Another polymorphic site has been found in exon II near the center of the hVDR gene (Saijo et al., 1991). This site, which is genetically unlinked to the above Bsm/Apa/Taq/singlet(A) cluster, is unique among common hVDR variants described so far, in that it results in an alteration of the hVDR protein structure (Fig. 2, bottom center). Presence of the Fok I site (designated f) predicts that a 427-residue VDR protein will be produced beginning at Met-1 (M1 according to the numbering scheme of Baker et al. (1988), whereas absence of this site (denoted F) dictates translation from Met-4 (M4), producing a protein of 424 amino acids (Arai et al., 1997).

In an initial report (Morrison et al., 1994), allelic variation in the chromosomal gene for the vitamin D receptor was proposed to represent a major part of the genetic predisposition for low bone mineral density (BMD), and perhaps for osteoporosis and/or skeletal fractures, although these associations have been disputed by other studies [reviewed in (Wood and Fleet, 1998)]. More recently, correlations have been reported between VDR allelic variants and risk of prostate cancer (Ingles et al., 1997b, Watanabe et al., 1999), breast cancer (Ingles et al., 1997c, Ruggiero et al., 1998, Curran et al., 1999), sporadic primary hyperparathyroidism (Correa et al., 1999), and sarcoidosis (Niimi et al., 1999). However, conflicting reports have appeared that minimize or even contradict these associations (Cheng and Tsai, 1999, Correa et al., 1999). Likewise, direct testing of hVDR alleles for activity has yielded somewhat variable results, although, when a difference is found, the b and F hVDR alleles appear to be more active than the B or f alleles (see Section 4).

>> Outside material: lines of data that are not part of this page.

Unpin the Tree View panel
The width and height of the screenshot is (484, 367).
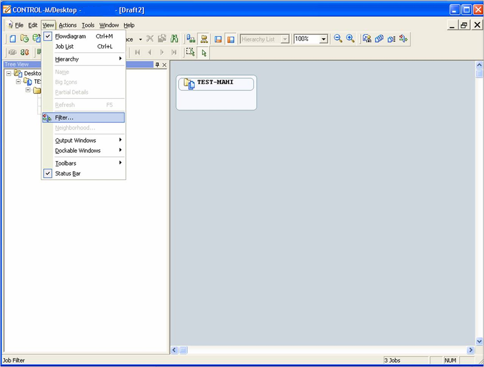pyautogui.click(x=157, y=64)
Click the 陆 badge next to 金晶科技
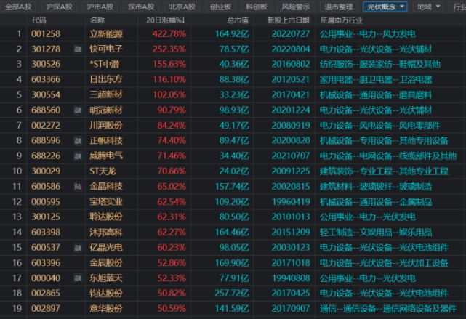 tap(78, 186)
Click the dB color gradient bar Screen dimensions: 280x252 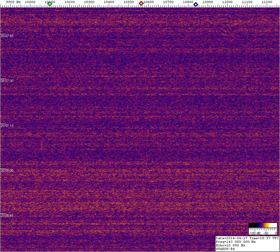pos(263,225)
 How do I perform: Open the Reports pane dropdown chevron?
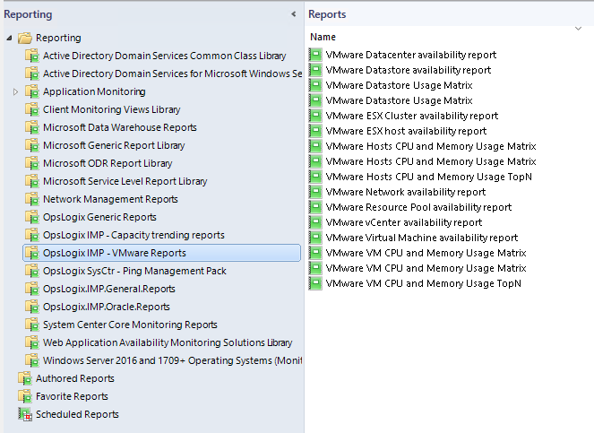pyautogui.click(x=578, y=30)

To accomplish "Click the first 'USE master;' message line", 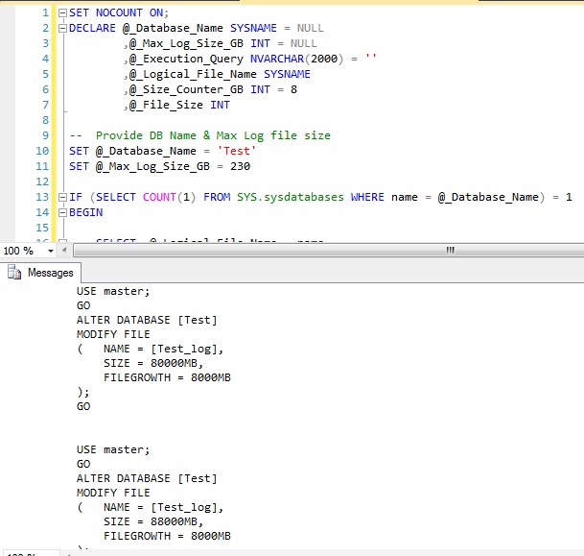I will coord(113,291).
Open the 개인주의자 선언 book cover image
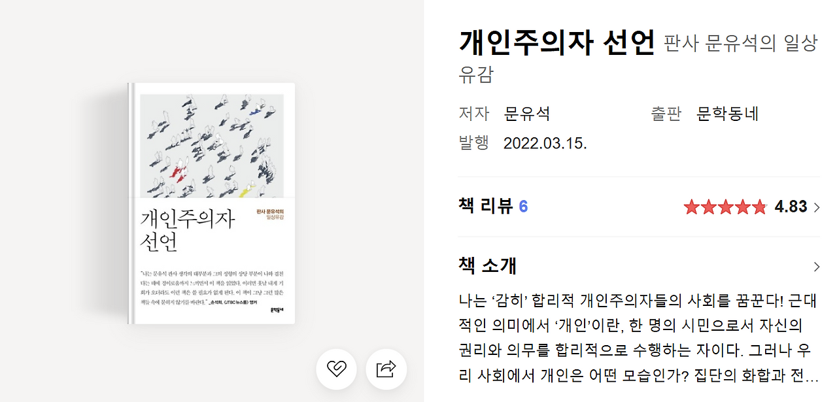This screenshot has height=402, width=837. pyautogui.click(x=212, y=203)
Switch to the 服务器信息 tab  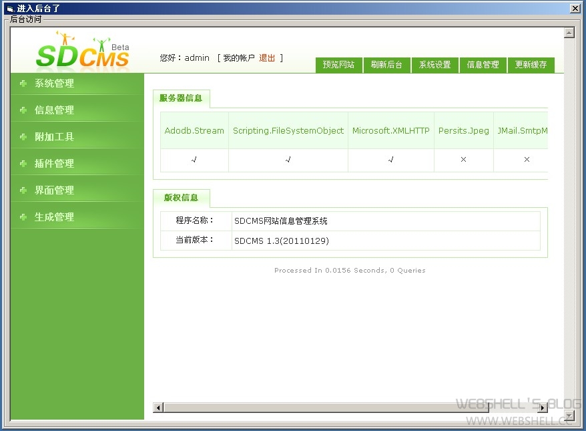click(x=182, y=98)
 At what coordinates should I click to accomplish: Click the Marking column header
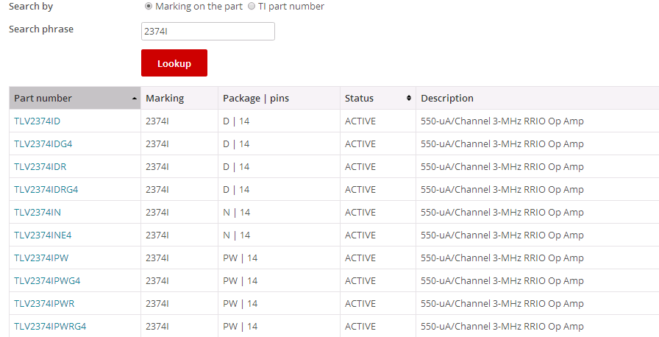point(165,99)
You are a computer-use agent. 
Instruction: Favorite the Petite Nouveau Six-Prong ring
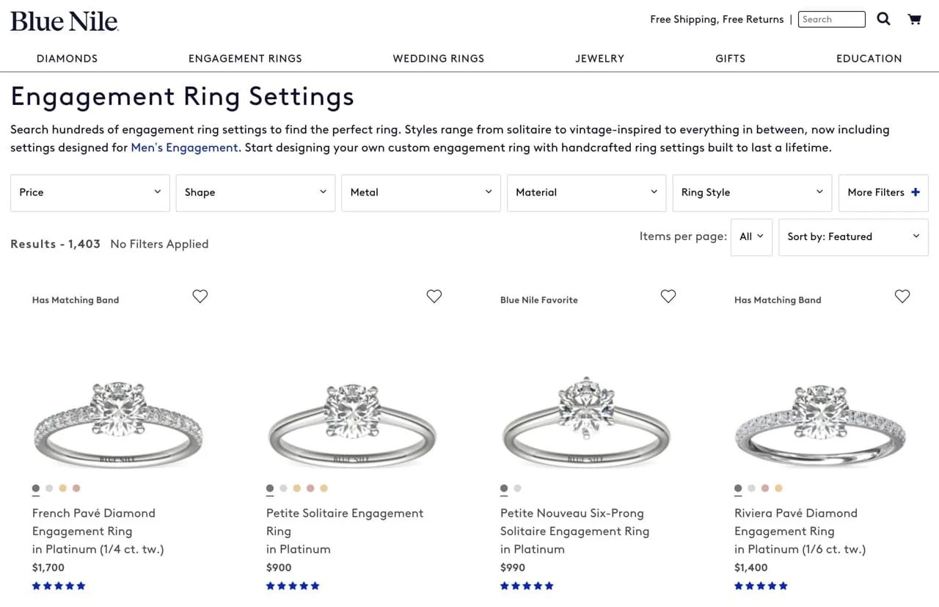[x=668, y=296]
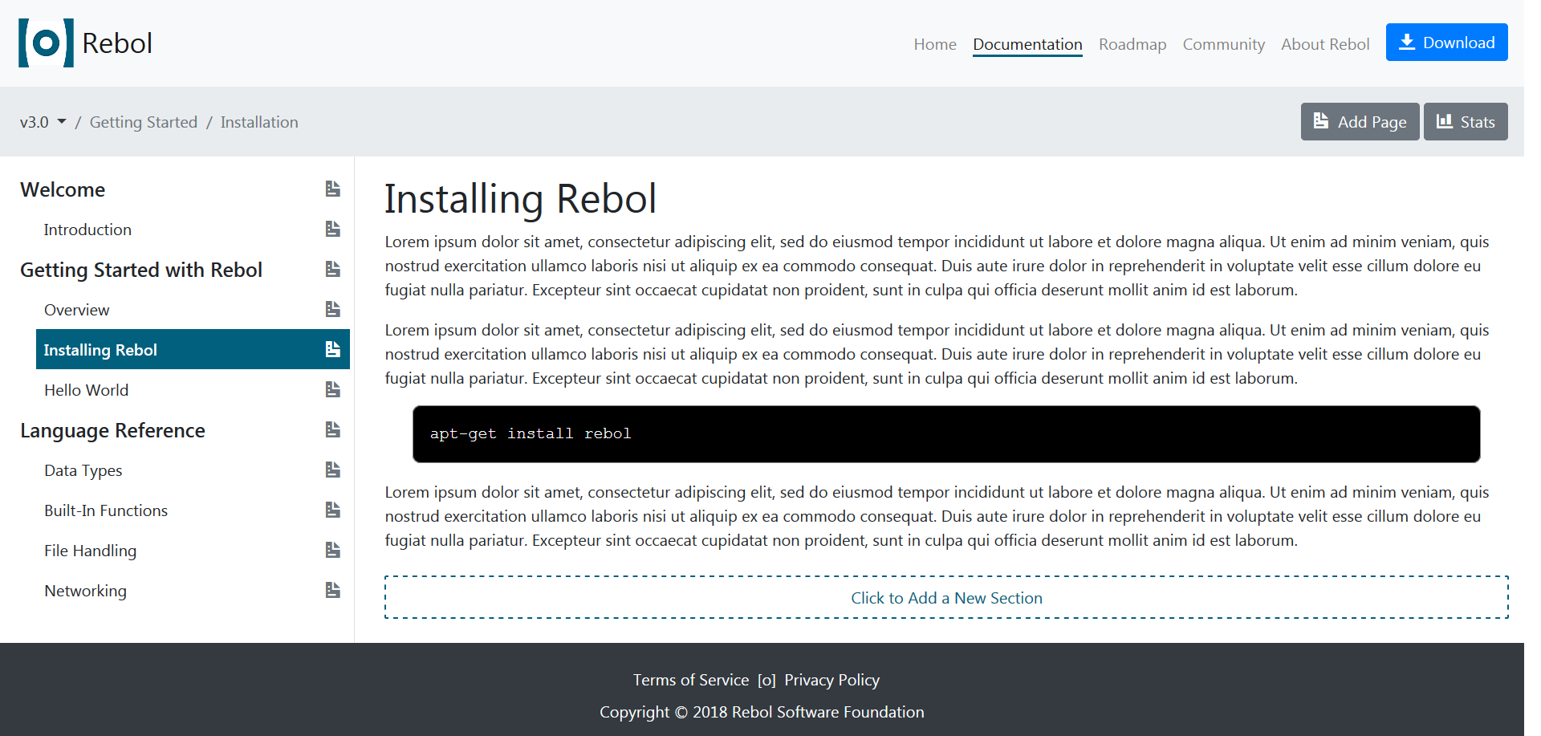Open the Stats button
The image size is (1541, 736).
1466,122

One caveat in most of the above-cited studies is that correlations were sought between a single, specific polymorphism, or between the Bsm-Apa-Taq linkage group, and the physiological parameter of interest. Very few studies have attempted to control for hVDR genotype at both the Bsm/Apa/Taq/singlet(A) cluster and the Fok I site. In one example (Ferrari et al., 1998), a correlation between Fok I alleles and BMD could not be demonstrated, but ‘cross-genotyping’ with Bsm I alleles revealed a potentially important positive association in prepubertal girls between the ffBB hVDR genotype and low BMD (Ferrari et al., 1998).

Another caveat in the above cited studies is that a direct influence of allelic variation on VDR expression or activity was not demonstrated, leaving open the possibility that the observed correlation might be due to linkage to another nearby site or even to a different gene. In the only two extant studies in which the potential relationship between genotype and activity of the hVDR protein was evaluated (Verbeek et al., 1997, Gross et al., 1998), no functional influence of specific alleles was observed, but again, only a single polymorphic site was examined in isolation.

In the present communication, we report an evaluation of a panel of twenty human fibroblast lines. The current protocol includes simultaneous consideration of the hVDR genotypes at both the singlet(A) and the Fok I loci, which are then correlated with activity of the endogenous VDR in the corresponding cell line. From these data, we conclude that (a) biallelic variants at the Fok I and the singlet(A) sites, in combination, affect transcriptional activation by the endogenous hVDR in the tested human fibroblasts; (b) the singlet(A) L allele is more active than the S allele; and (c) a third, unknown genetic variable appears to influence VDR activity.